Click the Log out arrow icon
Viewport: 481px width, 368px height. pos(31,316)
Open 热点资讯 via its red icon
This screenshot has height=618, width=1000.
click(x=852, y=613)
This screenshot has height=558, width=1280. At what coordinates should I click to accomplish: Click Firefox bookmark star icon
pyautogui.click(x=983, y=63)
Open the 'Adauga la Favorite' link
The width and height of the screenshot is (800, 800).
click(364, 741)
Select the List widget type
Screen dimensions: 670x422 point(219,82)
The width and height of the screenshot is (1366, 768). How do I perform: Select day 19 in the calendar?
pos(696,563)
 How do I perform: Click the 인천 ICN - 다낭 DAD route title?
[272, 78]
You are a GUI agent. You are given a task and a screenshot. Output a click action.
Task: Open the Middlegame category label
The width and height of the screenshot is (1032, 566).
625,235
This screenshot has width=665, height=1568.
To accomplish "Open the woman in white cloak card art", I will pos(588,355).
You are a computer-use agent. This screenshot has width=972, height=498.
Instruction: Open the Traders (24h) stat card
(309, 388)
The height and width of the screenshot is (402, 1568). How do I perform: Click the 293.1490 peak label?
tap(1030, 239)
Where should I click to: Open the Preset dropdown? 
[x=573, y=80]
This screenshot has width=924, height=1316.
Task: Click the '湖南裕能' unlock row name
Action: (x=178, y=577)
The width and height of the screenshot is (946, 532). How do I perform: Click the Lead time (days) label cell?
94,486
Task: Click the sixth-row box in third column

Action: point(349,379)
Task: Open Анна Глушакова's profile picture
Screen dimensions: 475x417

◆ TASK ◆
Write the material above out once more, exactly as it stands.

◆ SOLVED PROBLEM ◆
Click the Log out arrow icon
Viewport: 481px width, 368px height. pos(31,316)
Open 热点资讯 via its red icon
This screenshot has height=618, width=1000.
click(x=852, y=613)
This screenshot has height=558, width=1280. At what coordinates should I click to accomplish: Click Firefox bookmark star icon
pyautogui.click(x=983, y=63)
Open the 'Adauga la Favorite' link
The width and height of the screenshot is (800, 800).
click(364, 741)
Select the List widget type
Screen dimensions: 670x422 point(219,82)
The width and height of the screenshot is (1366, 768). How do I perform: Select day 19 in the calendar?
pos(696,563)
 How do I perform: Click the 인천 ICN - 다낭 DAD route title?
[272, 78]
You are a GUI agent. You are given a task and a screenshot. Output a click action.
Task: Open the Middlegame category label
The width and height of the screenshot is (1032, 566).
625,235
This screenshot has width=665, height=1568.
To accomplish "Open the woman in white cloak card art", I will pos(588,355).
You are a computer-use agent. This screenshot has width=972, height=498.
Instruction: Open the Traders (24h) stat card
(309, 388)
The height and width of the screenshot is (402, 1568). How do I perform: Click the 293.1490 peak label?
tap(1030, 239)
Where should I click to: Open the Preset dropdown? 
[x=573, y=80]
This screenshot has width=924, height=1316.
Task: Click the '湖南裕能' unlock row name
Action: (x=178, y=577)
The width and height of the screenshot is (946, 532). How do I perform: Click the Lead time (days) label cell?
94,486
Task: Click the sixth-row box in third column

Action: point(349,379)
Task: Open Анна Глушакова's profile picture
Screen dimensions: 475x417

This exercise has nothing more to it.